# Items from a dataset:
┄┄┄┄┄┄

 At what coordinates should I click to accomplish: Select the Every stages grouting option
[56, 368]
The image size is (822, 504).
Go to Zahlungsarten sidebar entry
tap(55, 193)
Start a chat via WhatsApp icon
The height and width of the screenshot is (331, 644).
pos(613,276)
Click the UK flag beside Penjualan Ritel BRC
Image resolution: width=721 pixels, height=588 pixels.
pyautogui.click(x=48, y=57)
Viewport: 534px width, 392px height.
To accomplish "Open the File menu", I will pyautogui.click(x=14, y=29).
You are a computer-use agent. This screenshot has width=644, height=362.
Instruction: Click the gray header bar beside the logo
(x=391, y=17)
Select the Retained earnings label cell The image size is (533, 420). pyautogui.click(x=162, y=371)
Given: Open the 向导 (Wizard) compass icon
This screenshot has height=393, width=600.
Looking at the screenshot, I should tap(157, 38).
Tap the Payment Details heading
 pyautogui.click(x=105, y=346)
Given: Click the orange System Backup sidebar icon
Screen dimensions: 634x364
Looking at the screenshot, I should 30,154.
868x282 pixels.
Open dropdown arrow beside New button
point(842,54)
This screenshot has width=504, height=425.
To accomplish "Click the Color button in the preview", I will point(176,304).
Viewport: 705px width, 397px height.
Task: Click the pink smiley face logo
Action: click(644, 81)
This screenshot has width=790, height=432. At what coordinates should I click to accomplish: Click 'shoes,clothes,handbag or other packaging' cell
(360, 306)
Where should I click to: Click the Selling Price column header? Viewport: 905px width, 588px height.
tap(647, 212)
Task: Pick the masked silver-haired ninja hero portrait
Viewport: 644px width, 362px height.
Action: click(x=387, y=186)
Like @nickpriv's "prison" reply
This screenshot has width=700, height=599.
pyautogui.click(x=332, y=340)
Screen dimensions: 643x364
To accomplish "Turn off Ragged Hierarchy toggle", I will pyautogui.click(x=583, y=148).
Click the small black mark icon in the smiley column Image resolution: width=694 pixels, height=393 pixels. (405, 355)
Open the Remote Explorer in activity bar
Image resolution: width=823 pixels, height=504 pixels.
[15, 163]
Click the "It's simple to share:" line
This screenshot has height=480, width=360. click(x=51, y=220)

┄┄┄┄┄┄

# Your instructions:
A single figure is the whole answer here: the number of lines in the records above that include "Given".

# Solution to this task:
2